**What the task requires**
Starting with the first line below, reproduce each line exactly until you have included the one bearing "Task: Select the 4 hour timeframe tab".

**Data for analysis**
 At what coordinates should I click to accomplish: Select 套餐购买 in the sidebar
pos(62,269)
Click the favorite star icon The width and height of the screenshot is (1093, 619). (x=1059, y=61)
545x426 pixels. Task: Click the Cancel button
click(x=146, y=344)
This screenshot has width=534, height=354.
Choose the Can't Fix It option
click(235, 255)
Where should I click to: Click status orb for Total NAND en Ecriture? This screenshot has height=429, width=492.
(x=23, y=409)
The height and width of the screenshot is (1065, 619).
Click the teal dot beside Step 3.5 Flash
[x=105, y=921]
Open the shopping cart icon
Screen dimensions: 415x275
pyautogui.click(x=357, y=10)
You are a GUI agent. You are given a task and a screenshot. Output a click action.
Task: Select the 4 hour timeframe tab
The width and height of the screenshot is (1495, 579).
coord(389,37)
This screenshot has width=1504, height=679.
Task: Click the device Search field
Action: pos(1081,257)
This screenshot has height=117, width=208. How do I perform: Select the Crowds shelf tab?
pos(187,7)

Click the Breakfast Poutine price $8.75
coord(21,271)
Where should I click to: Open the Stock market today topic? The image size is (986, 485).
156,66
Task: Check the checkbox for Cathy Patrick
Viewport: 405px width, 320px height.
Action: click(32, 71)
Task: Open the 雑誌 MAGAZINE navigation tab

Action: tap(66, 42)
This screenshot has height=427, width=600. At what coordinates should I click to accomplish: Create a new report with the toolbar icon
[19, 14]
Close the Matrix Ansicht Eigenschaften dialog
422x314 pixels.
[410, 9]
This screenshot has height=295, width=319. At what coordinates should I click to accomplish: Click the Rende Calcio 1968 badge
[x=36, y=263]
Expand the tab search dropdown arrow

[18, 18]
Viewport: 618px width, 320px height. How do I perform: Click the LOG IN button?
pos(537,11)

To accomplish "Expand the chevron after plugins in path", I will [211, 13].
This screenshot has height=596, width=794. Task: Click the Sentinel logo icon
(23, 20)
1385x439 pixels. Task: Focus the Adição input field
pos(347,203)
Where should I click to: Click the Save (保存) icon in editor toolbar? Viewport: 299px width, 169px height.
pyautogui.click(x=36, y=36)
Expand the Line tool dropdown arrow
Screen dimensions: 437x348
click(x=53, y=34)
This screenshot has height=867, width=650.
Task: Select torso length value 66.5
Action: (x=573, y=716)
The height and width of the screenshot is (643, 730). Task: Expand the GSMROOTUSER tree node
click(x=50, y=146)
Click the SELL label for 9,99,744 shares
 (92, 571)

**Response to the task**
 At what coordinates should I click to accomplish: Select 套餐购买 in the sidebar
pos(62,269)
Click the favorite star icon The width and height of the screenshot is (1093, 619). (x=1059, y=61)
545x426 pixels. Task: Click the Cancel button
click(x=146, y=344)
This screenshot has width=534, height=354.
Choose the Can't Fix It option
click(235, 255)
Where should I click to: Click status orb for Total NAND en Ecriture? This screenshot has height=429, width=492.
(x=23, y=409)
The height and width of the screenshot is (1065, 619).
Click the teal dot beside Step 3.5 Flash
[x=105, y=921]
Open the shopping cart icon
Screen dimensions: 415x275
pyautogui.click(x=357, y=10)
You are a GUI agent. You are given a task and a screenshot. Output a click action.
Task: Select the 4 hour timeframe tab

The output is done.